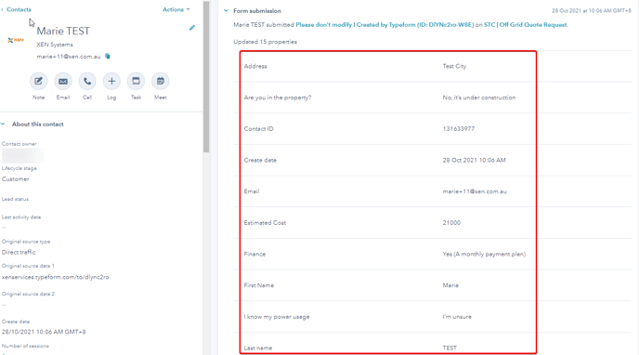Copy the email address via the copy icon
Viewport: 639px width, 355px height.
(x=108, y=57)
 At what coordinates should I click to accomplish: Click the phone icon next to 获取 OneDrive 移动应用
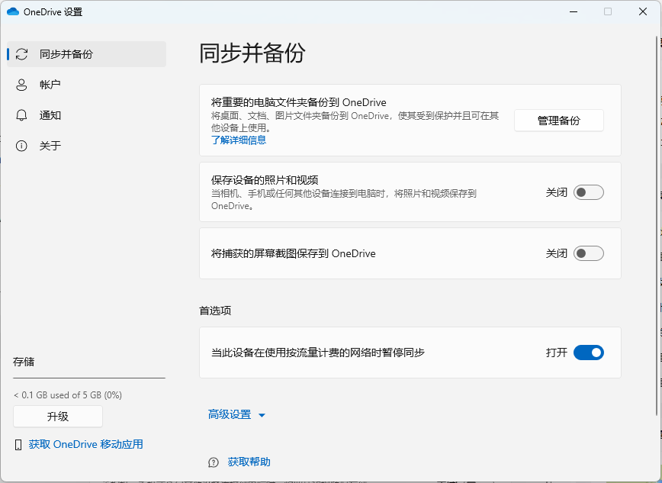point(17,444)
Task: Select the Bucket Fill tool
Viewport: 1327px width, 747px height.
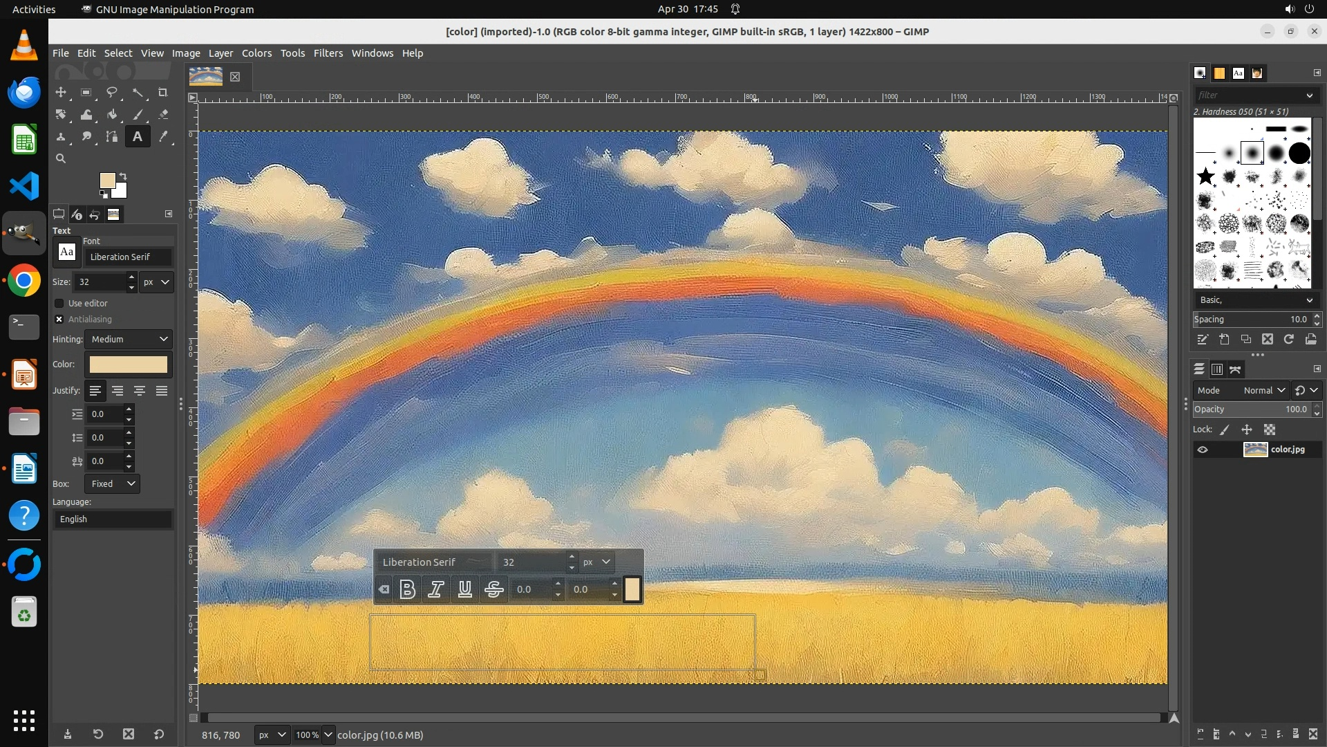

-*-*-

◆ WHAT TO WORK ON: Reproduce the lines of the entries word for word, beginning at the line that has "At what coordinates" and stopping at the end of the entries. Leave the pictures out.

◆ ANSWER FOR THIS EXERCISE:
 At what coordinates should I click to accomplish: Click the phone icon next to 获取 OneDrive 移动应用
point(17,444)
Task: Select the Bucket Fill tool
Viewport: 1327px width, 747px height.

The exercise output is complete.